Representing Yugoslavia then and Slovenia now, the big difference between those Games and these for former athletes from the Balkans such as Marko is that the country they competed for no longer exists. The spirit of Yugoslavia was alive and well in 1948. Marko brought his accordion, by all accounts a rather heavy burden to drag half way across Europe, in order to play Yugoslav songs to entertain himself and other athletes. He remembers feeling welcome within the Olympic melee since “Tito was very popular so we were received as good friends.” Now, the former Republics will each put forward a crop of athletes, and their welcome is likely to be rather ambivalent.
As the Balkans have changed, so too Britain. In 1948 “the food was poor.” National gastronomic stereotypes aside, there’s every chance that provisions in post-Jamie Oliver Britain will be somewhat of an improvement on what was doled out to athletes in the rationing era. Anticipating this scarcity Marko and his fellow Yugoslavs brought supplies from home, including sausages that turned rancid in their luggage, to curb their hunger. With hot dogs at the Olympic Park looking to set you back a whopping £5.90, perhaps a few ćevapčići in the back pocket wouldn’t go amiss this time around either. So what else is new? “There was no Olympic village” Marko recalls. Instead, men and women were separated off and he spent his London Games in RAF barracks. “London was still in a destroyed state.”

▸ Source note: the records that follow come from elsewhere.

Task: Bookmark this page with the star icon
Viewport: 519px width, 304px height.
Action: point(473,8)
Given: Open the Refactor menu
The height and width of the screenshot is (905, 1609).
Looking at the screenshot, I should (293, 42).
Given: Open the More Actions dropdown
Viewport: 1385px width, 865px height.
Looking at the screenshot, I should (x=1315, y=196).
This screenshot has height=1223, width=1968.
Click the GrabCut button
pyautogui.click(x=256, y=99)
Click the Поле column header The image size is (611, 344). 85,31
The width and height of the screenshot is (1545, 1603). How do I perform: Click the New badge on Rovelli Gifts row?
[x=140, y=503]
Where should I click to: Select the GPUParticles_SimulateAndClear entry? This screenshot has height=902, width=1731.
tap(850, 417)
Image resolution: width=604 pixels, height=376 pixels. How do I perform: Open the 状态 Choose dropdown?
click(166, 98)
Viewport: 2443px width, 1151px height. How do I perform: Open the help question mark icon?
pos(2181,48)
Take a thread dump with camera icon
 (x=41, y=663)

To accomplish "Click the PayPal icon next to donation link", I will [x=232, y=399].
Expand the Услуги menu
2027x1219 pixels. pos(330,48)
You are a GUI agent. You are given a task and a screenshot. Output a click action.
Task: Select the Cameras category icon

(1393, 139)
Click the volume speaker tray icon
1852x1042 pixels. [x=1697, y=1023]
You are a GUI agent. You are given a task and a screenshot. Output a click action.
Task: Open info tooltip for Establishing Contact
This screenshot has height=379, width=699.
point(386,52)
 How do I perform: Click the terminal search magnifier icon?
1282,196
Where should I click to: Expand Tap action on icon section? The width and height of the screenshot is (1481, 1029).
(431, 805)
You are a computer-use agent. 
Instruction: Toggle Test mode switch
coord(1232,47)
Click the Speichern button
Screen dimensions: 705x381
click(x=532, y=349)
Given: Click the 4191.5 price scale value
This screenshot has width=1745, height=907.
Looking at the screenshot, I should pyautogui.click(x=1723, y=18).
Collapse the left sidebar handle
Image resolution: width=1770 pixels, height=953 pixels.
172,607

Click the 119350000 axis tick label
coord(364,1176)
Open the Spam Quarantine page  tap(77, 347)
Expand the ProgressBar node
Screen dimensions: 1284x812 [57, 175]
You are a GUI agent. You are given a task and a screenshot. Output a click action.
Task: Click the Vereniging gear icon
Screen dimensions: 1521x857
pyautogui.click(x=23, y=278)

In walks during his free time and on specially commandeered Routemaster journeys to and from the stadium, Marko caught a glimpse of Blitzed Britain, and was shocked by what he saw. However, a rather more pleasant novelty was to be enjoyed by Marko in London- “This was the first time I had seen a television.”
Of course austerity is as much the ghost at the feast now as it was then, the major similarity between the Games in 1948 and 2012 being that no one can really afford them. Having officially slid into its first double-dip recession since the 1970s, Great Britain can scarce afford to host when the Olympic price-tag is £11 billion. In 1948 the economic situation was just as dire, yet the Games cost a mere £750,000, and made a profit.
In stark opposition to the well-oiled machines that will tear up the London tracks in the next few weeks, these make do and mend times saw talented athletes giving it a go, often competing in events for the first time in their lives. France’s Micheline Ostermeyer picked up a discus for the first time merely weeks before throwing a gold medal winner, and Marko himself was not accustomed to the 400m sprint. Wembley was still standing, with running tracks fashioned from the ashes of domestic fires – a far cry from Newham’s brand-spanking Olympic Village.
Compared to the 1948 Opening Ceremony – which seemed mainly to revolve around pigeons – Danny Boyle’s £27 million extravaganza is anything but downturn-friendly. We can only hope that this razzle-dazzle-on-credit affair afforded the same thrills for Marko Račič and all the regions’ former Olympiads as an accordion playing long into the night at the first Austerity Games.